The three common-law exceptions
Courts across the country have developed three recognized exceptions to the at-will default, though not every state recognizes all three, and the scope of each varies by jurisdiction.
- Public policy An employer cannot fire someone for a reason that violates a clear public policy, such as retaliating against an employee for refusing to break the law, for filing a workers' compensation claim, or for reporting illegal conduct. This exception is recognized in a large majority of states.
- Implied contract Language in an employee handbook, verbal assurances from management, or an employer's established practices can create an implied promise that termination will only happen for just cause, even without a signed employment contract, overriding the at-will default in that specific relationship.
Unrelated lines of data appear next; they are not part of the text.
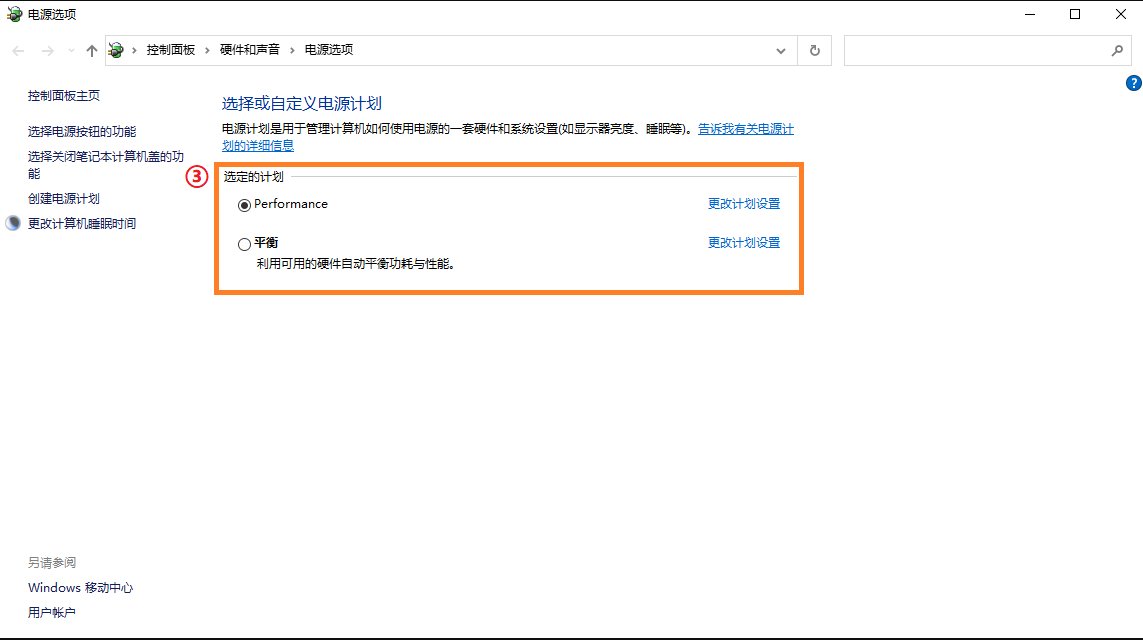The width and height of the screenshot is (1143, 640).
Task: Expand recent locations next to forward button
Action: [x=69, y=49]
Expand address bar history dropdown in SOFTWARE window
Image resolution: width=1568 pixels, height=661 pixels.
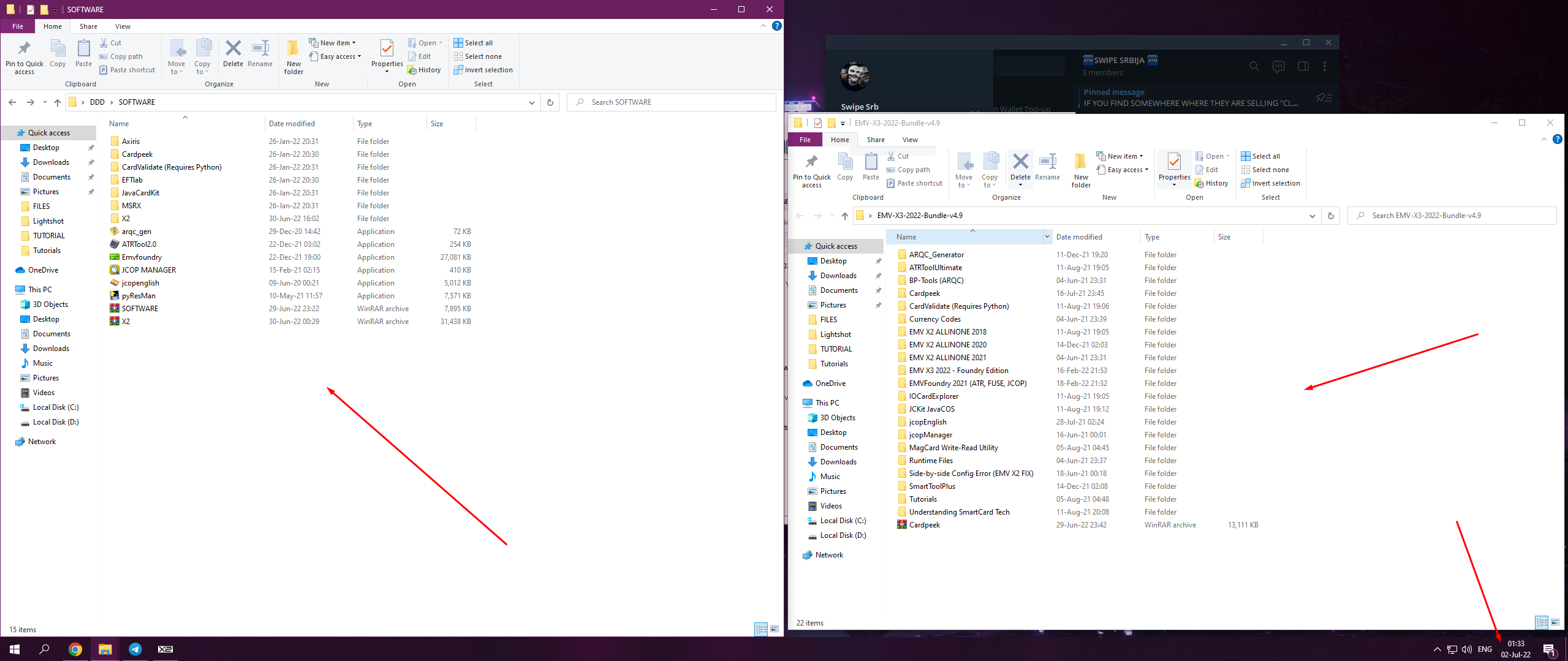[x=531, y=102]
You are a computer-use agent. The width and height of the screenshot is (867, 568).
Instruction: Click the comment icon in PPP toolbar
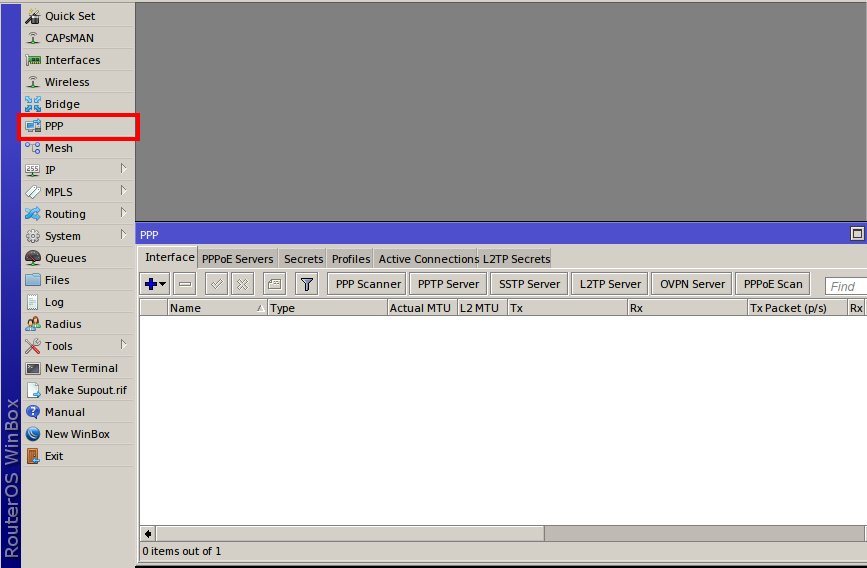[274, 284]
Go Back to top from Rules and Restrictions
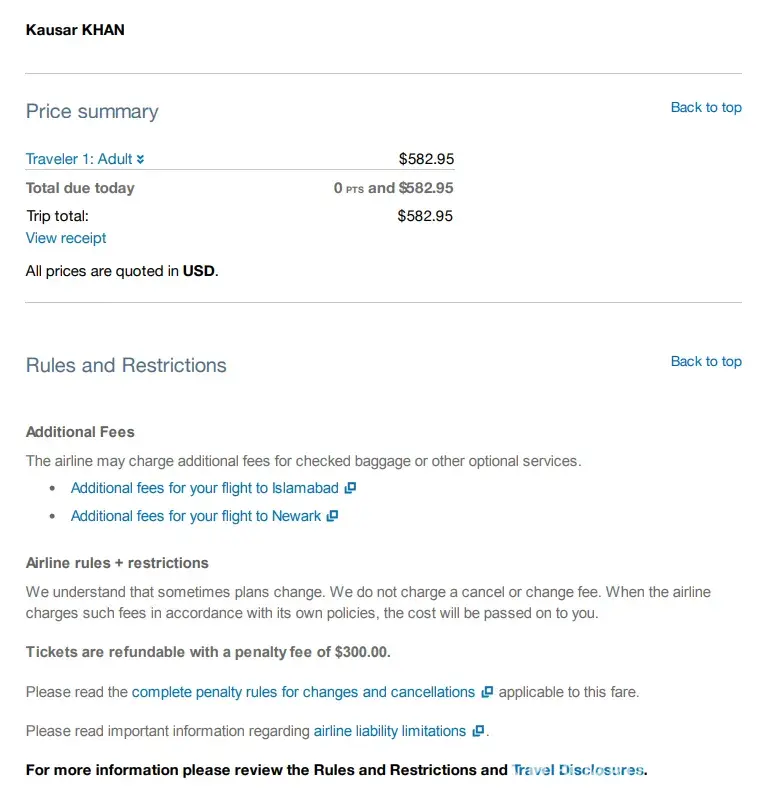Screen dimensions: 773x802 pyautogui.click(x=706, y=361)
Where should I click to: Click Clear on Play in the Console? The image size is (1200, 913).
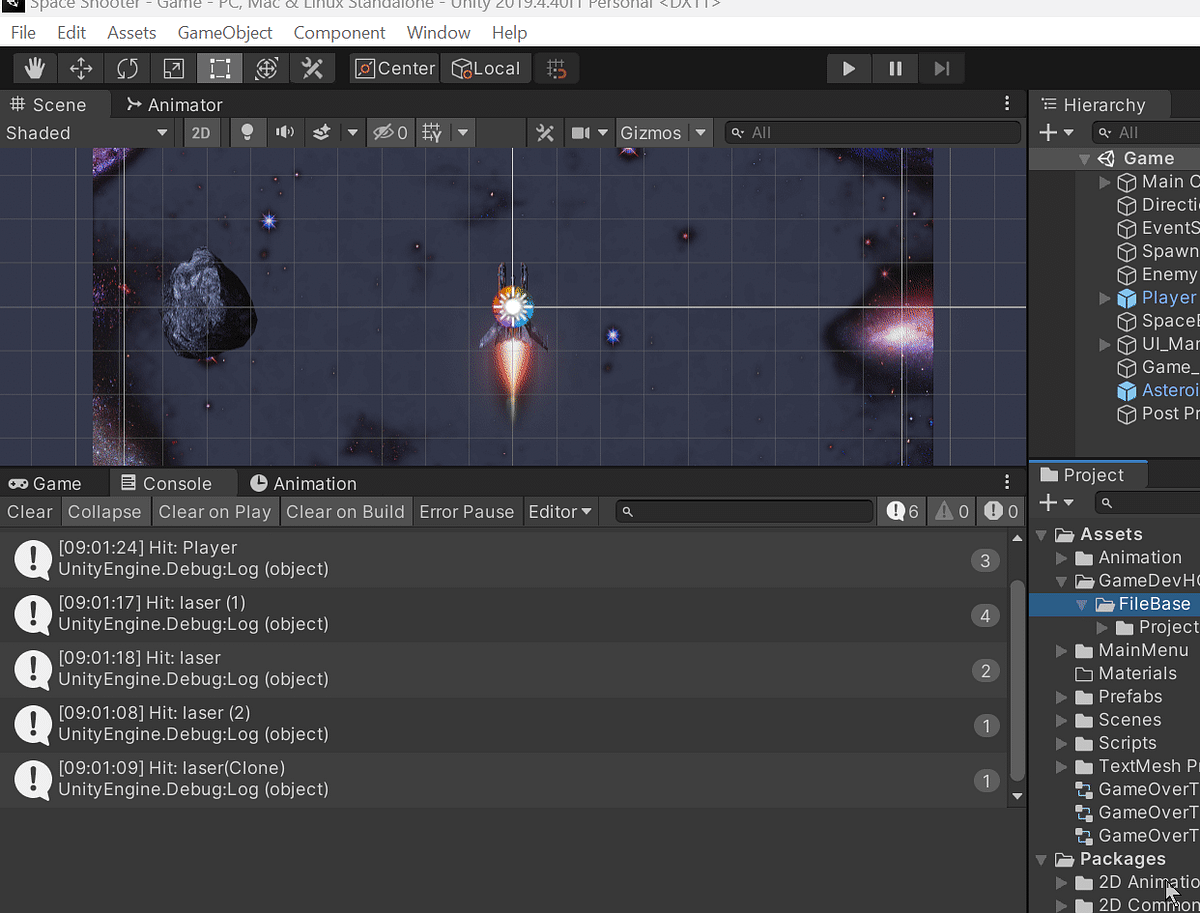(215, 511)
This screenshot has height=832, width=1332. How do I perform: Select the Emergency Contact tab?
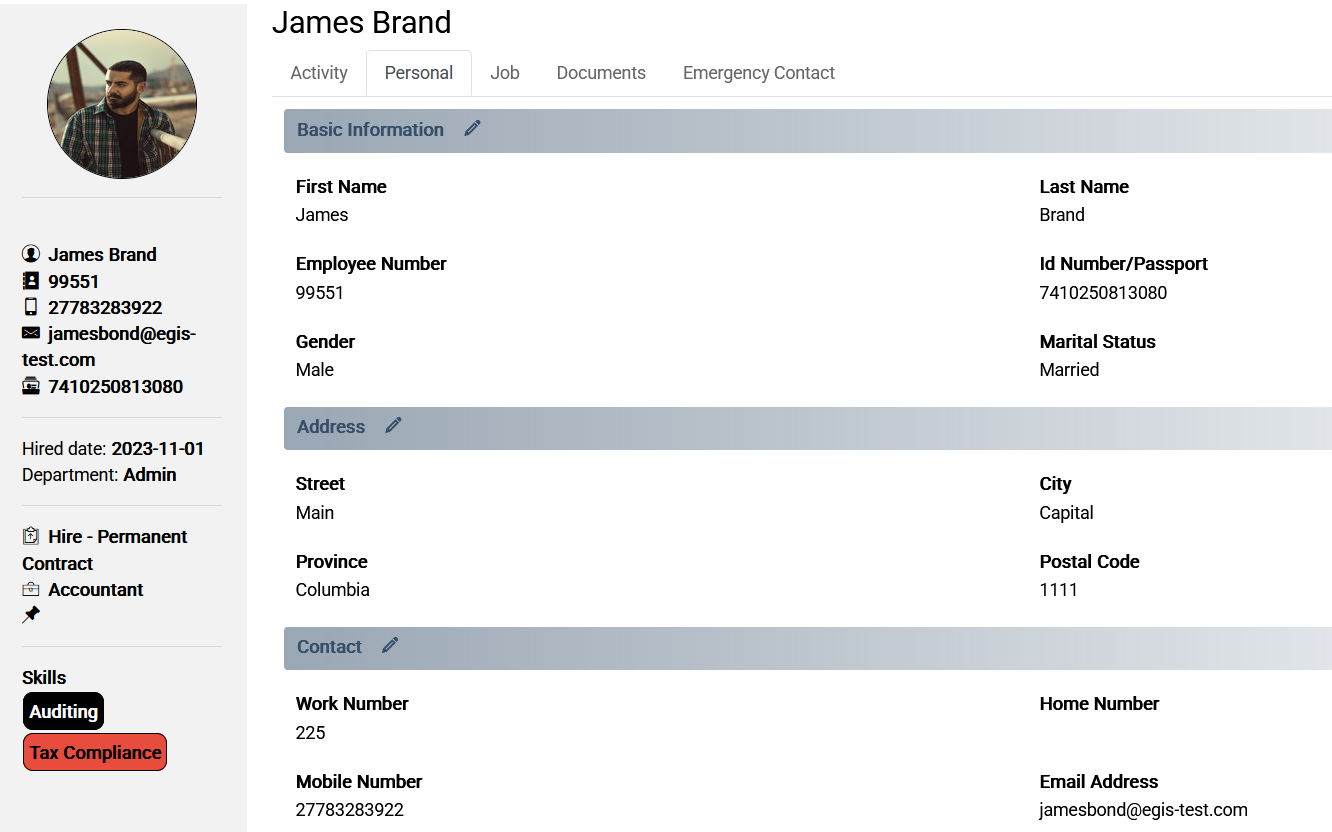[x=759, y=73]
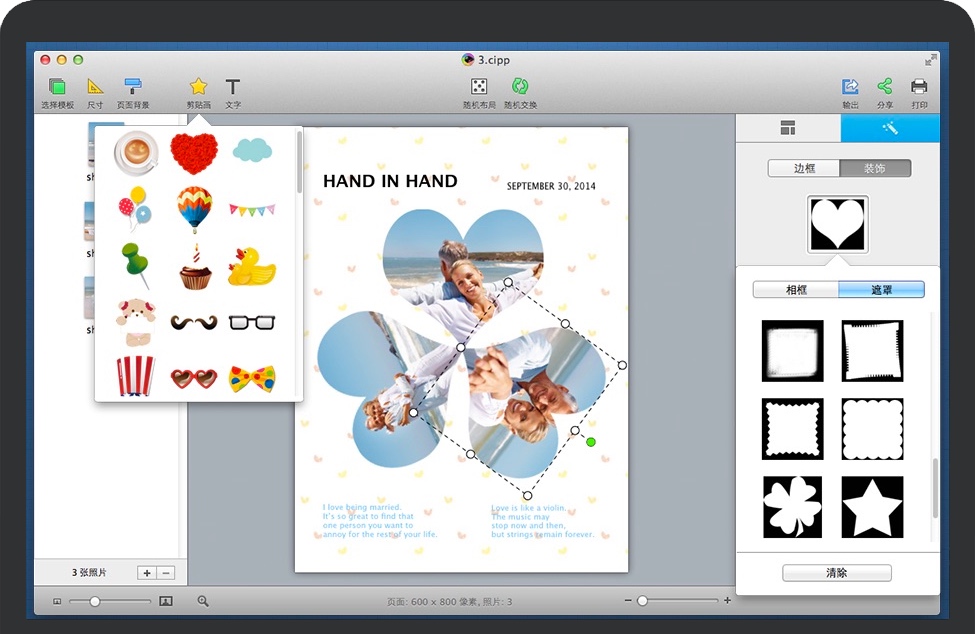Add text with the 文字 tool

(232, 87)
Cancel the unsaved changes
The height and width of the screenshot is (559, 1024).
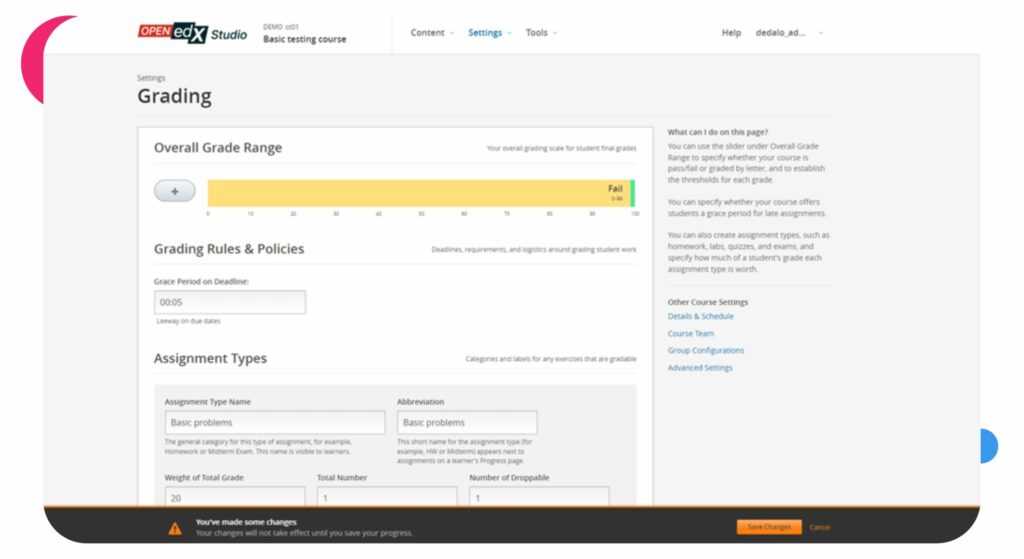[820, 527]
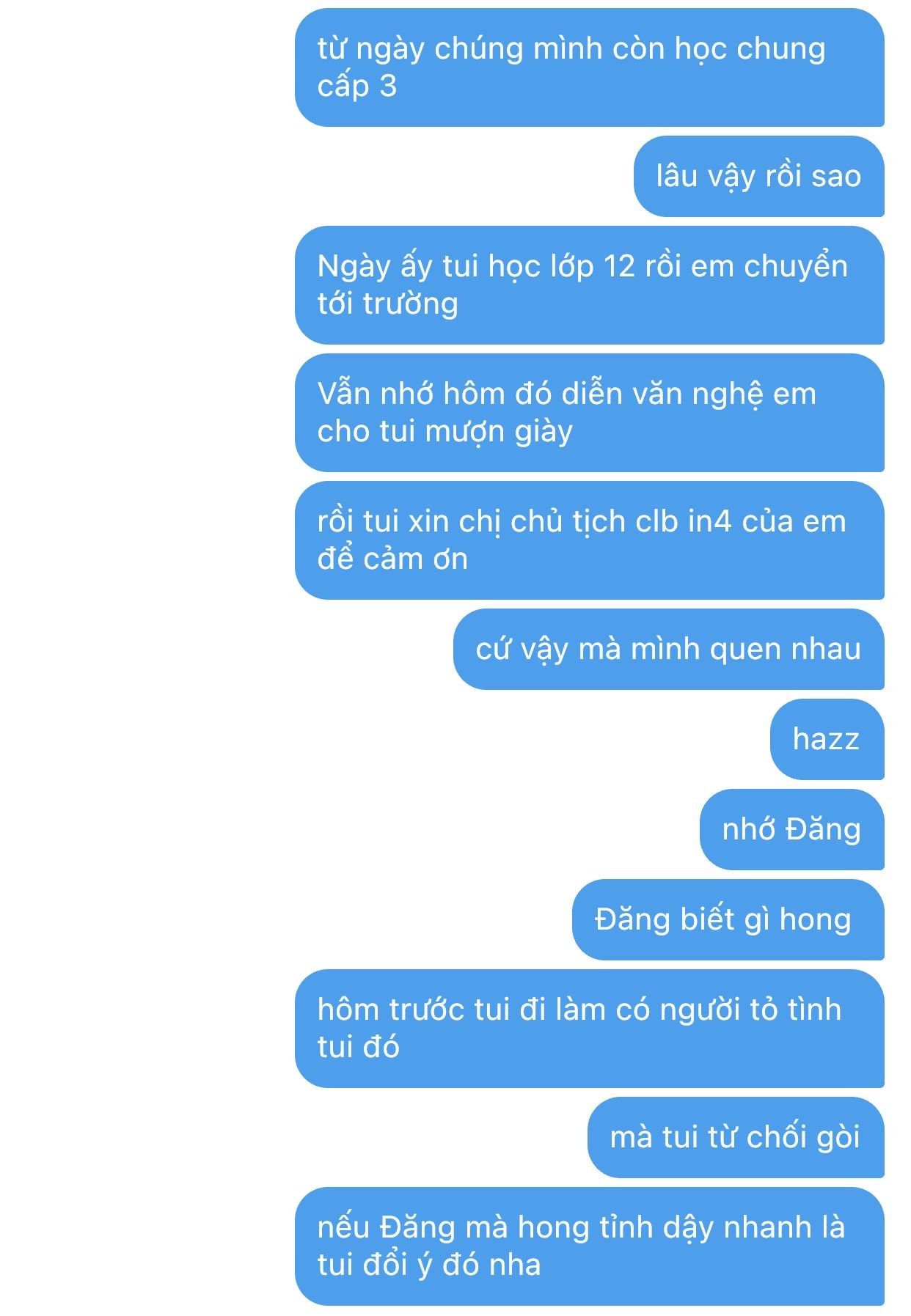Select the message about học chung cấp 3
The height and width of the screenshot is (1316, 911).
click(589, 67)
- Good faith and fair dealing A minority of states, roughly a dozen, read an implied covenant of good faith and fair dealing into the employment relationship, barring terminations made in bad faith or with malicious intent, such as firing a longtime employee shortly before a large commission or pension vests.
Recognition and scope of these three exceptions differ by state; a given state may apply all three, some, or none in the way described here.
Statutory limits that apply everywhere
On top of the common-law exceptions, federal statutes cut across the at-will default in every state, regardless of how that state treats the common-law exceptions. Title VII of the Civil Rights Act of 1964 makes it unlawful to discharge, or refuse to hire, or otherwise discriminate against an individual because of race, color, religion, sex, or national origin, under 42 U.S.C. § 2000e-2(a)(1). Related federal statutes place similar limits on firing someone because of age, disability, taking protected medical leave, or engaging in legally protected concerted activity with coworkers. None of these laws require an employer to have a good reason to fire someone. They simply take certain bad reasons off the table.
Montana's different rule
Montana stands apart from every other state. Its Wrongful Discharge from Employment Act, enacted in 1987, replaces the at-will default for most private-sector employees once they finish a probationary period. Since a 2021 amendment, that period defaults to twelve months if the employer has not set its own, and it cannot run longer than eighteen months (Mont. Code Ann. § 39-2-910). After it ends, an employer generally needs good cause to discharge the employee, under Mont. Code Ann. § 39-2-904. That single statutory change makes Montana the one state where, for most workers, "we don't need a reason" is no longer a sufficient answer to why someone was let go.
Exactly how the three common-law exceptions apply, and what evidence is needed to prove one, depends heavily on the specific state and the specific facts. Anyone facing a real termination dispute should look at their own state's case law rather than rely on the general national pattern described here.
Common questions
Can my employer fire me for no reason?
In every state except Montana, generally yes. Under the at-will default, an employer may terminate an employee for any reason or no reason, as long as the reason is not illegal, such as discrimination, and is not barred by a recognized exception: public policy, implied contract, or in some states, good faith and fair dealing.
What is the exception in Montana?
Montana's Wrongful Discharge from Employment Act requires an employer to have good cause to fire a non-probationary private-sector employee. It is the only state that has replaced at-will employment with a statutory good-cause standard, under Mont. Code Ann. § 39-2-904.
Does an employee handbook change anything?
It can. Under the implied-contract exception, recognized in most states, specific handbook promises, such as a statement that employees will only be terminated for just cause, may create an enforceable expectation that overrides the at-will default, depending on the state and any disclaimers in the handbook.